**Task goal:** Look through the data below and show every line that includes "computer".

**Data:**
────────────────────────────────────────
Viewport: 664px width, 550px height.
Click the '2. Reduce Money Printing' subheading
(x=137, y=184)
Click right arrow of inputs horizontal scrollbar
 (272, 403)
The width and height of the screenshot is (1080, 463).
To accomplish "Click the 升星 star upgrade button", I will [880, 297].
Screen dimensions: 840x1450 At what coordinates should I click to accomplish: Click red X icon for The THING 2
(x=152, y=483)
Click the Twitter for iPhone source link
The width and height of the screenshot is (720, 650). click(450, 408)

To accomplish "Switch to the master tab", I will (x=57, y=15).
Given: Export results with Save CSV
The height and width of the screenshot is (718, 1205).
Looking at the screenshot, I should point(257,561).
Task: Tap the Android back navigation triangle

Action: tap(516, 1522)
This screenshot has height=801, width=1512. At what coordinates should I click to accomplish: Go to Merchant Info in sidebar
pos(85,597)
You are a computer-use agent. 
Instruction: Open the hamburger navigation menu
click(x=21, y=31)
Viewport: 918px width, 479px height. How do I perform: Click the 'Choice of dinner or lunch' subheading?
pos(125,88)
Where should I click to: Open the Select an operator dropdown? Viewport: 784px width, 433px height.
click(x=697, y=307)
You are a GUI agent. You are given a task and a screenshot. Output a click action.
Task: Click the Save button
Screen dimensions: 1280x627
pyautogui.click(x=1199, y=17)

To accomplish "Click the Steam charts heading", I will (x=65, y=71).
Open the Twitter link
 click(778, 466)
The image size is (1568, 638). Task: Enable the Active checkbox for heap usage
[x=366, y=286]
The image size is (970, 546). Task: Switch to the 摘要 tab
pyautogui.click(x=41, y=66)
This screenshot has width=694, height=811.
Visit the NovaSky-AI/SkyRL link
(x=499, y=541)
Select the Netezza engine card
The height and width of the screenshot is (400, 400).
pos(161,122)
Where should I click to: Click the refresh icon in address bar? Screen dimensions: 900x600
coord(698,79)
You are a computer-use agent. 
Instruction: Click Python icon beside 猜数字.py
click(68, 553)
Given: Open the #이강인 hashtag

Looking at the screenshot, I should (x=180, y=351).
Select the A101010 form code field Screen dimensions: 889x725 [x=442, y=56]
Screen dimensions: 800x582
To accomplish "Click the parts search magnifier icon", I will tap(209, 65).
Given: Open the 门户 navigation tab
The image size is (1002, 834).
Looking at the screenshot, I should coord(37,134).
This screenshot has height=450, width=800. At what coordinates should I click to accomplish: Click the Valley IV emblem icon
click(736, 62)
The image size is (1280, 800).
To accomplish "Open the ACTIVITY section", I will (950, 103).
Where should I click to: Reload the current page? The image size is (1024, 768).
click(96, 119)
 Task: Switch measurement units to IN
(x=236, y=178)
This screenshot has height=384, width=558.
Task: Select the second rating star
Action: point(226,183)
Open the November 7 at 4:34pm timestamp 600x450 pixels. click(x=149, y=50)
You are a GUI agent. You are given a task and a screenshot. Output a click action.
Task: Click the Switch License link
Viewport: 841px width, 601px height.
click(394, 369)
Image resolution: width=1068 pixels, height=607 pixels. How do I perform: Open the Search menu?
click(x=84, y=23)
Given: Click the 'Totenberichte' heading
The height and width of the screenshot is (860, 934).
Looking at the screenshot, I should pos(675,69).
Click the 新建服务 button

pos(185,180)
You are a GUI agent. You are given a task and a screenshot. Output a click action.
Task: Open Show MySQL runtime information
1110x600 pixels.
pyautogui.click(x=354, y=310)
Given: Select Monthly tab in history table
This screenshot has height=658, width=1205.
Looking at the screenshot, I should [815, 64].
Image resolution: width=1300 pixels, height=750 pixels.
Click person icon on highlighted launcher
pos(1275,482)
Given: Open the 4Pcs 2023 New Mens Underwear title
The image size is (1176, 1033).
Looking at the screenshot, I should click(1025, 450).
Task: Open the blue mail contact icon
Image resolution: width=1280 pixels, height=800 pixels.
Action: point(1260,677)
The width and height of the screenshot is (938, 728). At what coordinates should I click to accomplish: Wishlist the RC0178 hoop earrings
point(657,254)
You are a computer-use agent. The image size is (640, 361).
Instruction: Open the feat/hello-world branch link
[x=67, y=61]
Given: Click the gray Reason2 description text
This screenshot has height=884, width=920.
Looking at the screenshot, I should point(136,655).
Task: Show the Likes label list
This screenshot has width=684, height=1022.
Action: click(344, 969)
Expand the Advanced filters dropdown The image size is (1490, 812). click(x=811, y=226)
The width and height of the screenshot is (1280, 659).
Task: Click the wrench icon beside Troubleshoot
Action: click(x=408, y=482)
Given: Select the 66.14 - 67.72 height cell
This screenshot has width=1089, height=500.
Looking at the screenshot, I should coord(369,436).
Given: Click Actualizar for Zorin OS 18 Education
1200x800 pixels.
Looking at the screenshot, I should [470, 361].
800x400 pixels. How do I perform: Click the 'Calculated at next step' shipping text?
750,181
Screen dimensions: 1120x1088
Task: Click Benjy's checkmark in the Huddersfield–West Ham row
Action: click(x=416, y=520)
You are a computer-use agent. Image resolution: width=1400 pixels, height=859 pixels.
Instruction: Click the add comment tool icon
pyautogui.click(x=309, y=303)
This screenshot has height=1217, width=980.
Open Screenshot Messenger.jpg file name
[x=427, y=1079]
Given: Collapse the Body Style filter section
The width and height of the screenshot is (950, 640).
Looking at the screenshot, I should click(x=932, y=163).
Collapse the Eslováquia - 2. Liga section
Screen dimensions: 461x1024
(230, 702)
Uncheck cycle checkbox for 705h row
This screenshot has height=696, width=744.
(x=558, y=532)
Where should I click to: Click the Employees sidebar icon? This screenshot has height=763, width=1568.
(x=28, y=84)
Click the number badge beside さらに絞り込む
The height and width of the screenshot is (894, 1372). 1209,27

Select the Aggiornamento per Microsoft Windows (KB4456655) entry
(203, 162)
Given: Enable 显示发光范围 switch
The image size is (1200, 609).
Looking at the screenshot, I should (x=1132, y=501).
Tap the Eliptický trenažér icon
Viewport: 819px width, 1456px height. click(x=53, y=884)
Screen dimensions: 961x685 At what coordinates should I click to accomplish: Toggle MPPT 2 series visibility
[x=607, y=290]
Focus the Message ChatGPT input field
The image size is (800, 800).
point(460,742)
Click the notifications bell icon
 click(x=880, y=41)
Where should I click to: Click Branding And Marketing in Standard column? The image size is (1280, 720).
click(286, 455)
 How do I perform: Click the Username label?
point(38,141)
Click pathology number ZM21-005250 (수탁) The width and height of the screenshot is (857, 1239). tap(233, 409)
────────────────────────────────────────
**Answer to the problem:**
You are a computer-use agent. 
You are a computer-use agent. 
You are a computer-use agent. The image size is (640, 361).
You are a computer-use agent. Image resolution: width=1400 pixels, height=859 pixels.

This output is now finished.